§ **YOUR GOAL**
Please copy every line from the following entries in which the word "электронной" appears.
---------- RECORDS ----------
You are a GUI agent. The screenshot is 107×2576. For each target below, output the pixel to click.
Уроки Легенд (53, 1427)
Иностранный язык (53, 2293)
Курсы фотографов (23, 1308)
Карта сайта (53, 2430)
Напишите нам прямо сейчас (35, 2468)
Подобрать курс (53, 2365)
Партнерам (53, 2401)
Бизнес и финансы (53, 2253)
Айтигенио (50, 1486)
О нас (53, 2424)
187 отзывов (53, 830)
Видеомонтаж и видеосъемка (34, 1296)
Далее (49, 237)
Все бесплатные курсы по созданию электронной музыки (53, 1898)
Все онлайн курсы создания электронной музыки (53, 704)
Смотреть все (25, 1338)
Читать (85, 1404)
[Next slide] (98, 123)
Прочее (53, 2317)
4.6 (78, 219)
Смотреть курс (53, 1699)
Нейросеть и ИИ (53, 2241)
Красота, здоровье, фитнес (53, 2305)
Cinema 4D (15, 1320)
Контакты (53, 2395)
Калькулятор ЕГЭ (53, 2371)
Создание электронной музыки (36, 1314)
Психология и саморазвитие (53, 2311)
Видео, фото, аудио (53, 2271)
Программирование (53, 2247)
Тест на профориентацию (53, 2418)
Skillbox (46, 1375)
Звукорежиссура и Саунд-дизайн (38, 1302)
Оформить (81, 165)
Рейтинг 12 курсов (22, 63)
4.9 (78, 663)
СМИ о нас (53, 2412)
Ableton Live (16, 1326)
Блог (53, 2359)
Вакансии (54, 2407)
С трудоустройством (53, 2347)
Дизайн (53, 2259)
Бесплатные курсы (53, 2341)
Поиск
----------
§ **ANSWER AREA**
Все бесплатные курсы по созданию электронной музыки (53, 1898)
Все онлайн курсы создания электронной музыки (53, 704)
Создание электронной музыки (36, 1314)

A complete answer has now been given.